El empresario Marcelo Torcida dirige una película que parece destinada a los retiros espirituales.
Por Jorge Coronel
Cuando lo mejor de una película se limita a su fotografía, al cuidado del maquillaje y a un par de actuaciones, algo grave ha pasado. Es cuando el espectador se inquieta y se pregunta qué ha hecho para merecer tanto tiempo perdido. Felices los que lloran, se titula este filme, y tal vez el autor haya querido honrar eso. “Felices los que lloran, porque recibirán consuelo”, reza el fragmento bíblico al que hace alusión la cinta. Pero el consuelo solo llega con los créditos finales, muy a pesar nuestro.

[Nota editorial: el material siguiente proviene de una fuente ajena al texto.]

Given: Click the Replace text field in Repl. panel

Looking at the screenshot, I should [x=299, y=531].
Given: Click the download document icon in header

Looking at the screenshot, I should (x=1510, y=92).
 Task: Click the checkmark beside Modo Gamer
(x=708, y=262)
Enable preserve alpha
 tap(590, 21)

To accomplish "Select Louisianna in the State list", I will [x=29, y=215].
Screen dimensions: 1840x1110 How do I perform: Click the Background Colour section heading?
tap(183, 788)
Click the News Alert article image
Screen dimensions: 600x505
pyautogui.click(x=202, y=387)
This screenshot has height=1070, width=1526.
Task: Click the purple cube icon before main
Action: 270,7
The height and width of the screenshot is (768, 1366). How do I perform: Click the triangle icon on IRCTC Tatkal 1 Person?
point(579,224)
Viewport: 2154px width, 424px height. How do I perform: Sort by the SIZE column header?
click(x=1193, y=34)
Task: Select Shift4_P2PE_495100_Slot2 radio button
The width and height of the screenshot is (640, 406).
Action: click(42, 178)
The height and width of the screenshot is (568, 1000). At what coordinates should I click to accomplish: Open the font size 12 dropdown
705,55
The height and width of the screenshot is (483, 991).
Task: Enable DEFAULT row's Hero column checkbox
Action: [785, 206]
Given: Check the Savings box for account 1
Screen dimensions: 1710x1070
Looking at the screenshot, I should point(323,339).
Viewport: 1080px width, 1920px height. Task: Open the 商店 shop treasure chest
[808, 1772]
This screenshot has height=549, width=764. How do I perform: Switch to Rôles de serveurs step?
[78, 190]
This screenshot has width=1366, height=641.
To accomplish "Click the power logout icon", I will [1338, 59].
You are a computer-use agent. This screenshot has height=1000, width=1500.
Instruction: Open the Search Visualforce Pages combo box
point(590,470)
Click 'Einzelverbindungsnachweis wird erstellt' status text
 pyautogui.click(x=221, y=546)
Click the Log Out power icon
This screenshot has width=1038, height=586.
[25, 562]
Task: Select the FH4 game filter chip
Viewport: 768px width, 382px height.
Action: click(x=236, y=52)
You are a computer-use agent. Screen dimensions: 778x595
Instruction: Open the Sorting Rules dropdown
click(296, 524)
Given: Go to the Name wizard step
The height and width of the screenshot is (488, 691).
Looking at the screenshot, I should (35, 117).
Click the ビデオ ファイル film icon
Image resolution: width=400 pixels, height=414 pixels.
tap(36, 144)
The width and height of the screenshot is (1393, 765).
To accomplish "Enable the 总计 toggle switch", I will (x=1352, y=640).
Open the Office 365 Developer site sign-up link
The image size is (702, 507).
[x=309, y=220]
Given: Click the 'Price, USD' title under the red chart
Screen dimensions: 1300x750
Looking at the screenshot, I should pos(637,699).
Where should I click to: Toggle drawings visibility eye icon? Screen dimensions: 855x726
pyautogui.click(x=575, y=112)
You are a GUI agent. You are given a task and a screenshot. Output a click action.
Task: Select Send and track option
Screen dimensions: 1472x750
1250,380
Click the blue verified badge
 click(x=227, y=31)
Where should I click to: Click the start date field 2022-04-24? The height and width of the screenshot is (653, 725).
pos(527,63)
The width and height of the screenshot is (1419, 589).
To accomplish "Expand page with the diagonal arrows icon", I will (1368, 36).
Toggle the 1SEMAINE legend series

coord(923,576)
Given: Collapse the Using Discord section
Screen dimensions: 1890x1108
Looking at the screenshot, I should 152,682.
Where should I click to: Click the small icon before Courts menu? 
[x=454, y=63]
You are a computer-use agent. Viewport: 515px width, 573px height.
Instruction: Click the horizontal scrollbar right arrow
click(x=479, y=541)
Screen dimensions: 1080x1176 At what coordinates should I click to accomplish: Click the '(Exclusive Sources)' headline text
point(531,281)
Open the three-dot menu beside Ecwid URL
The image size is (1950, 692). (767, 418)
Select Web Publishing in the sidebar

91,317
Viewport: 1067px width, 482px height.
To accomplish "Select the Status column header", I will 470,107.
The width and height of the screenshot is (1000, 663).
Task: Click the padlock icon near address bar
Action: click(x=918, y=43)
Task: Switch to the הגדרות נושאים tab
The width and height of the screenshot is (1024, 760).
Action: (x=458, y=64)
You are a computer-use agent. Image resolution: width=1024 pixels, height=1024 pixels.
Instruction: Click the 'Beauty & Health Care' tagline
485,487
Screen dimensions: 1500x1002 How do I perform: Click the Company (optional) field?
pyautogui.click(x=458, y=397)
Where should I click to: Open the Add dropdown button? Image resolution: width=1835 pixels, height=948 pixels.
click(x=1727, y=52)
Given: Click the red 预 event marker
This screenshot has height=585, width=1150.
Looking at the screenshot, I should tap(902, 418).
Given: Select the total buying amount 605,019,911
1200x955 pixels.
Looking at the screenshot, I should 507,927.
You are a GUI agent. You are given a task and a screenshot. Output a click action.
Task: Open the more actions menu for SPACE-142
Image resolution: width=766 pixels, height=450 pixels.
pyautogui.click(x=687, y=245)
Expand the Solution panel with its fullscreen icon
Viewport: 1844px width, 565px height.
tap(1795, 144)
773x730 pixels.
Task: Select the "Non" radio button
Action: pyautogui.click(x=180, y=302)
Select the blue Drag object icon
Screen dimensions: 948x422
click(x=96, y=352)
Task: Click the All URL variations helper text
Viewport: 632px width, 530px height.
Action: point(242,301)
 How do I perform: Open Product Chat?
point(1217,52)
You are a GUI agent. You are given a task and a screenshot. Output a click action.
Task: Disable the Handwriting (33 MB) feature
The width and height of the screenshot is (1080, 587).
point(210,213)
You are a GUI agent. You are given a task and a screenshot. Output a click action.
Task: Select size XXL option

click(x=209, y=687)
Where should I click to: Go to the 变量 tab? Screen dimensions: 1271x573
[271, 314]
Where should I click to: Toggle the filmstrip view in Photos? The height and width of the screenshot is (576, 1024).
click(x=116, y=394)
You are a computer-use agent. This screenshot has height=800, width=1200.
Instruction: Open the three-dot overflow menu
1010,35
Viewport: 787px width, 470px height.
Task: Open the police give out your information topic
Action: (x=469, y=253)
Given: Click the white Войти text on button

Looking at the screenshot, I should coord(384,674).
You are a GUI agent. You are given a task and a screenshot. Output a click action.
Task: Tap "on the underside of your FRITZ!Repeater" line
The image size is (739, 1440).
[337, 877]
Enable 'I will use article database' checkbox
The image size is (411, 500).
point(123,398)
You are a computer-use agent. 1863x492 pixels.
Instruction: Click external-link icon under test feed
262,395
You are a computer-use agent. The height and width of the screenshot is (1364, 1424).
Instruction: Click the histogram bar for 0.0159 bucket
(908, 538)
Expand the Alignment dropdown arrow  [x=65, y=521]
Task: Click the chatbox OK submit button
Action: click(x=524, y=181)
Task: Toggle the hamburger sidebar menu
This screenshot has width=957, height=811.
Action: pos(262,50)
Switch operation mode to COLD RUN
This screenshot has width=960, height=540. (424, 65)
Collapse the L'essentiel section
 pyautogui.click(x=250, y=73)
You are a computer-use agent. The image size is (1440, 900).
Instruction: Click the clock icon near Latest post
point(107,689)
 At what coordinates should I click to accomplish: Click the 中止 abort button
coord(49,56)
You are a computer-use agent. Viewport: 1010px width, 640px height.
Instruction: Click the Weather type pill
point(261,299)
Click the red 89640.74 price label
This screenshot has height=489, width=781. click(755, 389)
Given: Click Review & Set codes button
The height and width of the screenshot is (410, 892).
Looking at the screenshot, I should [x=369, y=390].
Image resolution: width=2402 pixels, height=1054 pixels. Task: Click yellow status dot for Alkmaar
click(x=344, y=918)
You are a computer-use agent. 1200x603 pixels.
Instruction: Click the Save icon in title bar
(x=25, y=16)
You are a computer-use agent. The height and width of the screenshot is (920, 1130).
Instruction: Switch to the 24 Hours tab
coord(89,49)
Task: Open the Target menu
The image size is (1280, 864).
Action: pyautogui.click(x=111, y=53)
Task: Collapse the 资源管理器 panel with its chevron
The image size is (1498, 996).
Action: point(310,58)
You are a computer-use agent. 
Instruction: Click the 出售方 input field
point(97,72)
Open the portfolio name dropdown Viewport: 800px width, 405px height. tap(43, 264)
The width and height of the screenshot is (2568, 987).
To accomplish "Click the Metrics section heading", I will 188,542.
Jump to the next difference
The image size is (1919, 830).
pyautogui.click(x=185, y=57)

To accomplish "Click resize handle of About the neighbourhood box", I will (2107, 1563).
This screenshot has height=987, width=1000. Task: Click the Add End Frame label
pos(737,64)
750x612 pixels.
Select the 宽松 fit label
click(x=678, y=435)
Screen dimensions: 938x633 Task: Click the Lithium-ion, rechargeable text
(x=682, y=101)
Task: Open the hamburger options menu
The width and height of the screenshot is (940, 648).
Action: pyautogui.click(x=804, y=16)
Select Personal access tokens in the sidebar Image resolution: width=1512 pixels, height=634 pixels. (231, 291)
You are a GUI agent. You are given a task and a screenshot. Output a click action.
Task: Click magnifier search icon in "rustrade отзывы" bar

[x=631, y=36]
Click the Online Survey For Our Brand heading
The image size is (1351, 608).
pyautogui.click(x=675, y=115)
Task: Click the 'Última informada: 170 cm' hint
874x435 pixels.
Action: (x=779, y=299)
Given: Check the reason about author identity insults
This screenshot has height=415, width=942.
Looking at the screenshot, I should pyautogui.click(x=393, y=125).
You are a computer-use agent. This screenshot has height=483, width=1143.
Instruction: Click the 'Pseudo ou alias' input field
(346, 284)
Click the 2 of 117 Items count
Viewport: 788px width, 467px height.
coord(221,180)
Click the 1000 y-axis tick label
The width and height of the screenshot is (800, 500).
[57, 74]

La película cuenta la historia Juan (Harry Stanley), el hijo de una familia acaudalada de Asunción que busca su independencia ante las presiones de su padre, quien desea que piense en su futuro y de una vez por todas encamine su vida. En medio de esa crisis existencialista, se involucra en el tráfico de drogas y pone su vida en peligro.
Los personajes son estereotipados de principio a fin: un rockero –oh, rockero– se convierte en dealer” peligroso (la prejuiciosa relación rock-estupefacientes), mientras forman parte del relato sobrenombres como “Cheto” y “Judío”, ambos nombrados en las interlocuciones de forma despectiva. Se perciben apariciones solo metidas con calzador. Así, la Orquesta H2O de Sonidos de la Tierra casi no es más que un elemento decorativo.
Las actuaciones, desde ya, distan mucho de convencer. El protagonista, Harry Stanley, desnuda una actuación frágil, que –tal vez– no fue peor solo por falta de texto. «Este tema va dedicado a todas las personas que se sienten acosadas en su vida”, dice el supuesto frontman que parece cualquier cosa menos un vocalista de rock.
El mensaje de inclusión es constante en la película. Y eso también se denota a lo largo del casting. Y es que cuesta entender –por ejemplo– la participación de Carlos Ortellado, modelo devenido en presentador y actor, quien no logra convencer en ninguna intervención. También cuesta entender la insípida interpretación de Claudia Scavone, a pesar de su formación y experiencia como actriz.
Las sorpresas van de la mano de las jóvenes actuaciones. La frescura y picardía de Juanma Rojas y Fátima Fernández, prometedoras apuestas de un cine renovado. También sobresale la versatilidad del argentino Carlos Echevarría (Ricardo, el padre en conflicto) y el actor españolCarlos Cabra como el cura y médico Mario María.
A falta de un mayor sustento, las locaciones aportan un clima especial. Los pintorescos paisajes de Loma San Jerónimo y las secuencias aéreas del vertedero de Cateura son, seguramente, la mejor parte del film.
Personajes planos, diálogos adoctrinados y frases cursis acaparan los 93 minutos de duración de una película desenvuelta en tono melodramático, con decisiones que convergen cual comedia del absurdo.
Si la búsqueda del cineasta estribaba en trasladar su mensaje a niños y adolescentes de instituciones católicas, es muy probable que lo vaya a lograr. Y los interesados en algo así deberían verla. Por lo demás, cinematográficamente, nunca supera esa premisa. Con narrativa liviana, frágil y excedida de simbolismos, al filme no le salva siquiera la oración.
Quizás la próxima apuesta de Torcida sea mejor. Que así sea.